Tutorial: All About Consistency: getting it right

In order to develop develop high-performance yet correct distributed applications, it is essential to understand how your application's needs map to consistency. This tutorial aims to clarify and give the audience a working understanding of the crowded space of consistency models. What does a given model provide? What are the costs?

A distributed system has data scattered and replicated across nodes, separated by slow and unreliable networks. Designers face an inherent trade-off between system cost and application cost. If the system is "strongly consistent," it masks the ugly details, at the cost of constantly synchronising, and even stalling when the network is down. Going to a "weakly consistent" model can significantly improve cost and performance, but weakens the guarantees, moving some of the power and of the responsibility onto the application.

The strongest consistency models have three remarkable features: atomic transactions, causal order, and absence of concurrent updates. Each of these features helps to maintain a different class of application invariants, and each has a cost. Relaxing one of the features lowers the cost and weakens the corresponding invariants, mostly independently of the others. We will illustrate each of the three axes, the associated class of invariants, and the underlying mechanisms.

Consistency models that allow concurrent updates are tricky, since data replicas may diverge. To address this issue, application developers can build upon libraries of CRDTs (Conflict-free Replicated Data Types). A CRDT is a data type that encapsulates divergence control and resolution, and that ensures that data necessarily converges to correct state, thanks to some simple mathematical properties. We will spend some time explaining the concepts, design and implementation of CRDTs.

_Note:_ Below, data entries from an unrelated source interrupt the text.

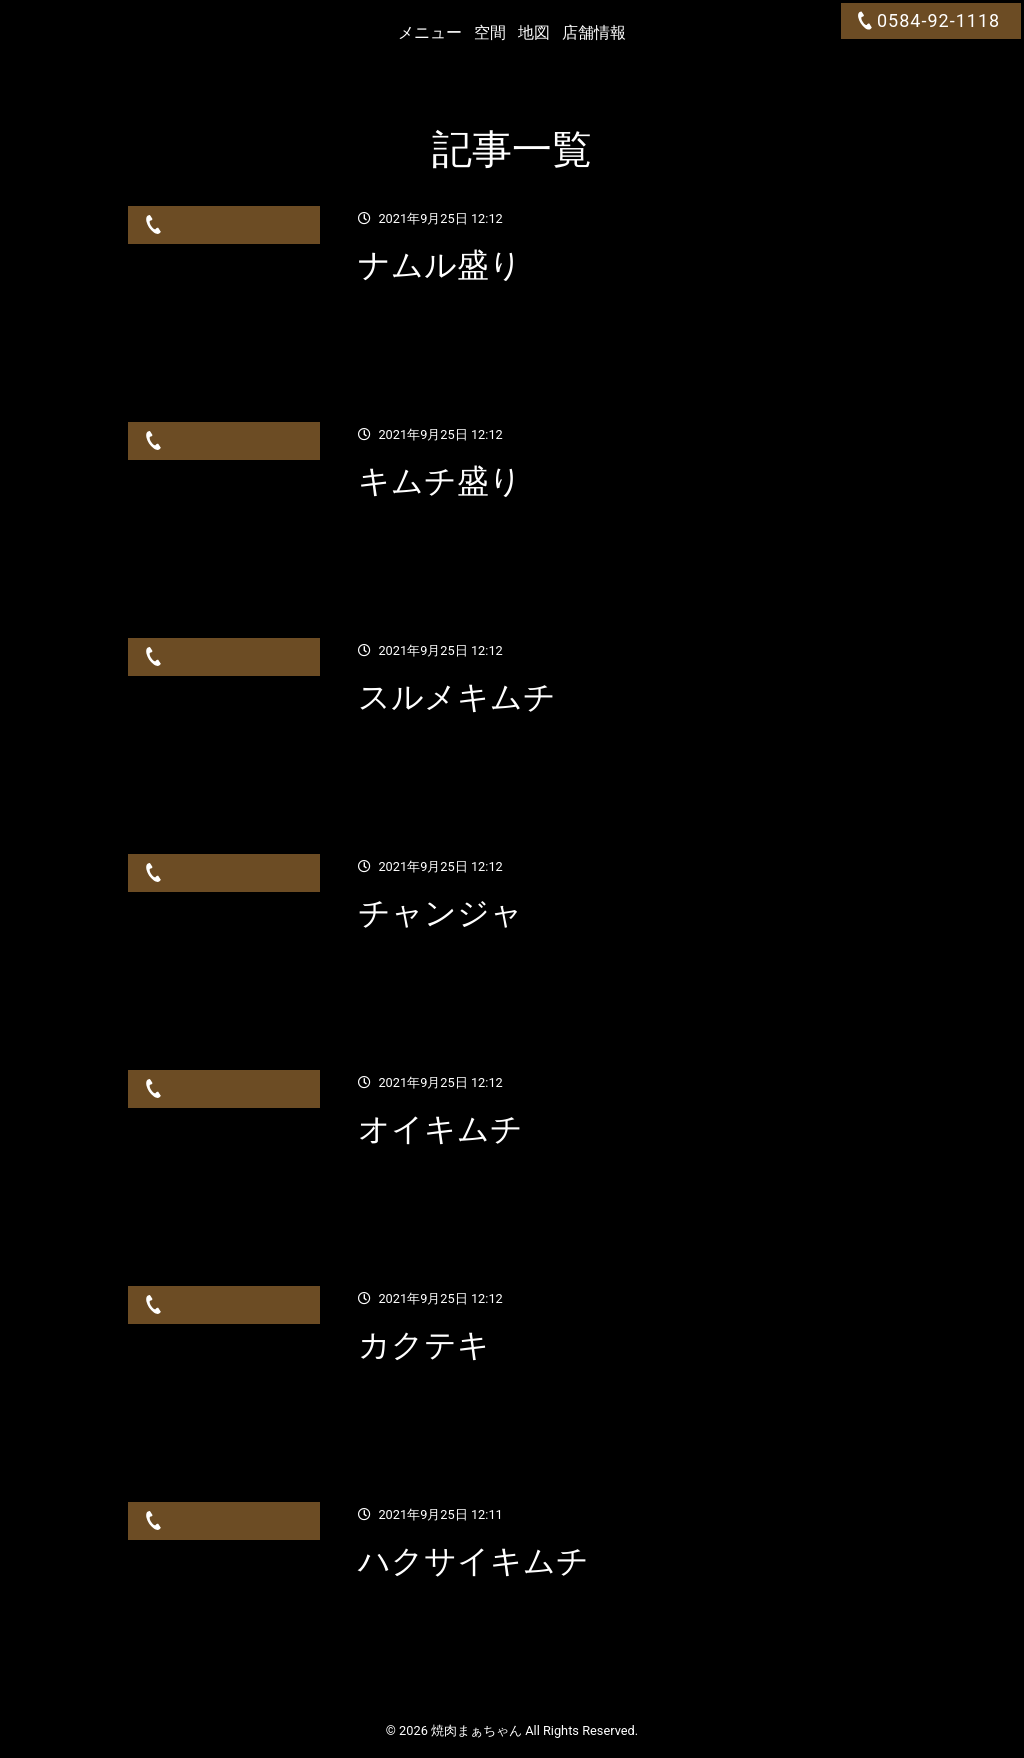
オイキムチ (440, 1129)
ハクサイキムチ (473, 1561)
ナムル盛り (440, 265)
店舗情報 (594, 32)
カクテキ (424, 1345)
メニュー (430, 32)
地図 (534, 32)
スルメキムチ (457, 697)
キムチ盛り (440, 481)
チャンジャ (440, 913)
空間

We will also show how developers can leverage the two other dimensions, atomicity and causality, to ensure correctness of their applications.

Target audience:

- application developers, system developers.

About Marc

Marc Shapiro does his research on distributed computer systems, data replication and consistency algorithms, and distributed garbage collection. He invented the proxy concept, which is now universal on the Internet. He published at SOSP and OSDI, the two most prestigious venues of the area (one of the only two French papers at both venues). He was instrumental in the creation of EuroSys, the main European venue in the area. He authored 64 international publications, 17 recognised software systems, and four patents. Dr Shapiro's research started with a PhD from Université Paul Sabatier for research performed at atLAAS in Toulouse, France (1980), followed by a post-doc at MIT, and a researcher position at CMIRH. He is a researcher at INRIA since 1984. He spent a one-year sabbatical at Cornell (1993—1994), and he led the Cambridge Distributed Systems group at Microsoft Research Cambridge (UK) from 1999 to 2005. He is currently a Senior Researcher for INRIA Paris-Rocquencourt, in the Regal group, located at LIP6.